TURNING TO GOD IN THE FACE OF CATACLYSM

 *TURNING TO GOD IN THE FACE OF CATACLYSM*


Some have recognized the present crisis as a moment for spiritual reflection and renewal. The following is excerpted from a remarkable March 26,2020, Wall Street Journal article "A Coronavirus Great Awakening?" by Robert Nicholson, director of a nonprofit organization for Christian advocacy in the Middle East, it reminds us that at times like this we should turn to God and seek His will.


"Could a plague of biblical proportions be America's or Nigeria's best hope for religious revival? As the 75th anniversary of the end of World War II approaches, there is reason to think so ... Gazing at the ruins (of that war) from his window at Cambridge University, British historian Herbert Butterfield chose to make sense of it by turning to the Hebrew Bible.


"'The power of the Old Testament teaching on history ... lay precisely in the region of truths which sprang from a reflection on catastrophe and cataclysm,' Butterfield wrote in 'Christianity and History' (1949). 'It is almost impossible properly to appreciate the higher developments in the historical reflection of the Old Testament except in another age which has experienced (or has found itself confronted with) colossal cataclysm'.


"Americans (then), chastened by the horrors of war, turned to faith in search of truth and meaning ... Today the world faces another moment of cataclysm. Though less devastating than World War II, the pandemic has remade everyday life and wrecked the global economy in a way that feels apocalyptic.


"The experience is new and disorienting. Life had been deceptively easy until now. Our ancestors' lives, by contrast, were guaranteed to be short and painful ... We reduced nature to 'the shackled form of a conquered monster,' as Joseph Conrad once put it, and took control of our fate. God became irrelevant.


"Who will save us now that the monster has broken free?...

"Butterfield wrote (further)... 'We of the twentieth century have been particularly spoiled... all our ancestors... betray in their philosophy and their outlook a terrible awareness of the chanciness of human life, and the precarious nature of man's existence in this risky universe'...

"The pandemic has humbled the country and opened millions of eyes to this risky universe once more.

"Sheer grimness of suffering brings men sometimes into a profounder understanding of human destiny,' Butterfield wrote. Sometimes 'it is only by a cataclysm,' he continued,' that man can make his escape from the net which he has taken so much trouble to weave around himself.'


"For societies founded on the biblical tradition, cataclysms need not mark the end. They are a call for repentance and revival... Great struggle can produce great clarity.

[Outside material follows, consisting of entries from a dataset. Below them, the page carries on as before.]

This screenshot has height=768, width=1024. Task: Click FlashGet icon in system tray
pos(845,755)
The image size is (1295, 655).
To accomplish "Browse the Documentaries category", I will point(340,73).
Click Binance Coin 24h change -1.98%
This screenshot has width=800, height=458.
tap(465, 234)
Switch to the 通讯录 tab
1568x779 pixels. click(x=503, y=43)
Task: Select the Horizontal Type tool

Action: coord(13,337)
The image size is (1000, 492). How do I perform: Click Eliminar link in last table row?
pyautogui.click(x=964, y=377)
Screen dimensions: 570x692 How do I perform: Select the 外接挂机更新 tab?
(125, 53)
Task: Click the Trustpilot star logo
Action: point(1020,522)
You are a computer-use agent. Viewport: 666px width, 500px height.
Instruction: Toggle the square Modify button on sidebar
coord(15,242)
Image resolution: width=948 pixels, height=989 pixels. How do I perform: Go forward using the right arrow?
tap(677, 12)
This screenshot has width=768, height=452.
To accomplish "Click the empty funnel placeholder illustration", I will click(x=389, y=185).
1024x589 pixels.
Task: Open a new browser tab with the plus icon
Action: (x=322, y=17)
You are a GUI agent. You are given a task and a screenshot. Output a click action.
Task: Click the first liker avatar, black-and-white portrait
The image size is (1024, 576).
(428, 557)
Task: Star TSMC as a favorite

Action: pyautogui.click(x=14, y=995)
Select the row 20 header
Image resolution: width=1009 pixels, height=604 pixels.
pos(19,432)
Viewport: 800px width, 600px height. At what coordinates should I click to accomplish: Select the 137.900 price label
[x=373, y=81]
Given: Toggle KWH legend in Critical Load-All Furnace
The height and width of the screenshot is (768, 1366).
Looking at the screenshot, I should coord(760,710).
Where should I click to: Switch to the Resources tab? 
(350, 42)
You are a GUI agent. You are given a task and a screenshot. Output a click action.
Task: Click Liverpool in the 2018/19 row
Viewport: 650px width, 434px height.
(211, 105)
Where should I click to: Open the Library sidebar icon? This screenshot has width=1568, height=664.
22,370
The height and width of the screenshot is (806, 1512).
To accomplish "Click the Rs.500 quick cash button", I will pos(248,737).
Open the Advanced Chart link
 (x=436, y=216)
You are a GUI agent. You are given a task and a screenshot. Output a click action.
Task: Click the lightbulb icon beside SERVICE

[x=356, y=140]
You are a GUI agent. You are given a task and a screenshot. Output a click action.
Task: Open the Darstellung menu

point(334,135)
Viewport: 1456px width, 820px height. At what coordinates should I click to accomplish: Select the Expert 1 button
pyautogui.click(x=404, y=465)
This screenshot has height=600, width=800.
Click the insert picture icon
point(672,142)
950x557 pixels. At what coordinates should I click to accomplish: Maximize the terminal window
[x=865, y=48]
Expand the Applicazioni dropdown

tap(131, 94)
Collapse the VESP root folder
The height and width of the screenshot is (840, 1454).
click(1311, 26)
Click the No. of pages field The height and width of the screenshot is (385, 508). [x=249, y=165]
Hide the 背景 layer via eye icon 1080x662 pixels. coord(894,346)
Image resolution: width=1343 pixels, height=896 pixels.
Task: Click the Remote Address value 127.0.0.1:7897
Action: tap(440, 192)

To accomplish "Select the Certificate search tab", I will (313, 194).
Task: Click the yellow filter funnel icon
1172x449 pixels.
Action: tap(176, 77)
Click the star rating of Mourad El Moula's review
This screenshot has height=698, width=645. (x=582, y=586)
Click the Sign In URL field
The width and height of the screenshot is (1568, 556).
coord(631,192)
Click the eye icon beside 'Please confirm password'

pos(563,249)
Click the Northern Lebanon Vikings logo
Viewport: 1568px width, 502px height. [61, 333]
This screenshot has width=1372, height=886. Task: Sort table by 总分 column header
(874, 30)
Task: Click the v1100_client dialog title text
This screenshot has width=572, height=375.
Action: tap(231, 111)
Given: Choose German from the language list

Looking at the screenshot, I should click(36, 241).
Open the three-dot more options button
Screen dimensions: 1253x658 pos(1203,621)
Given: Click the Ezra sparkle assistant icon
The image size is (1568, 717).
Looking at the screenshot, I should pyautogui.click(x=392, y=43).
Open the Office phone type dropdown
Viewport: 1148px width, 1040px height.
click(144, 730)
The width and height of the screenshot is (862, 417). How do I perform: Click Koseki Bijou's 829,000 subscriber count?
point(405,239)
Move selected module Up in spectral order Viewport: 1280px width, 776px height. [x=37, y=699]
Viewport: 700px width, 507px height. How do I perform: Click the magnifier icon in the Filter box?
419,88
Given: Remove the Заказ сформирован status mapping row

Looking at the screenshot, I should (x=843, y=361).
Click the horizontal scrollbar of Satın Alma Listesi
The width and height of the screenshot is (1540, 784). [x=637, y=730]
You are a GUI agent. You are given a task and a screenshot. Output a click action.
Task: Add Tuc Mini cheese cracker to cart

"The ancient Hebrews... turned their tragedy, turned their very helplessness, into one of the half-dozen creative moments in world history,' Butterfield wrote. 'It would seem that one of the clearest and most concrete of the facts of history is the fact that *men of spiritual resources may not only redeem catastrophe, but turn it into a grand creative moment.'*


"Could a rogue virus lead to a grand creative moment in Nigeria's history? Will Nigerians, shaken by the reality of a risky universe, rediscover the God who proclaimed himself sovereign over every catastrophe?"